Sklar shows off three moves in the video: the hybrid deadlift, hybrid deadlift to shrug, and conventional deadlift to shrug. You can stack all these moves into a vicious circuit series in the same workout, which is what Sklar seems to be doing, but that’s not the only way to do things. You can also work through just one of these moves in your next leg session. Keep the reps low if you aim to train heavy; think of doing 4 to 5 sets of 3 to 5 reps, focusing on technique. If you want to follow Sklar’s guidance and perform 10 reps of each exercise, make sure to use a weight that you can lift safely for all of the reps, not just the first few.
Not sure of the right technique? Sklar does a good job of showing you that for all three moves.
First, when getting into a hybrid deadlift stance, your feet should be halfway between a conventional and sumo position—outside your hands, but not like you’re about to do the splits. With hybrids, in the raised position, your hands will be directly in front of your thighs.

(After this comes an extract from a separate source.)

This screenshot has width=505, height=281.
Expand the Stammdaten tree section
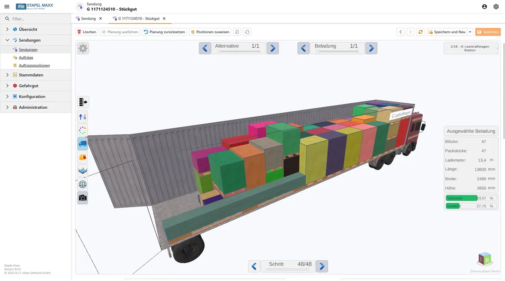(x=8, y=75)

The conventional deadlift to shrug requires you to keep the feet at hip-width apart, with the hands outside of the legs.
Next up, when executing the shrug, let it flow directly out of the deadlift to give yourself the benefit of momentum (you likely can deadlift more weight than you can shrug), but don’t initiate the movement until your torso is vertical and you’re almost at lockout.
And, most importantly, in all three variations, you want to keep the bar in close to your legs throughout the entire movement and maintain a strong, stable trunk at all times. Skylar does an awesome this. see how the bar is dragging against his shorts and his back is straight and stiff as a board? That keeps the weight in your hamstrings and glutes and out of your low back.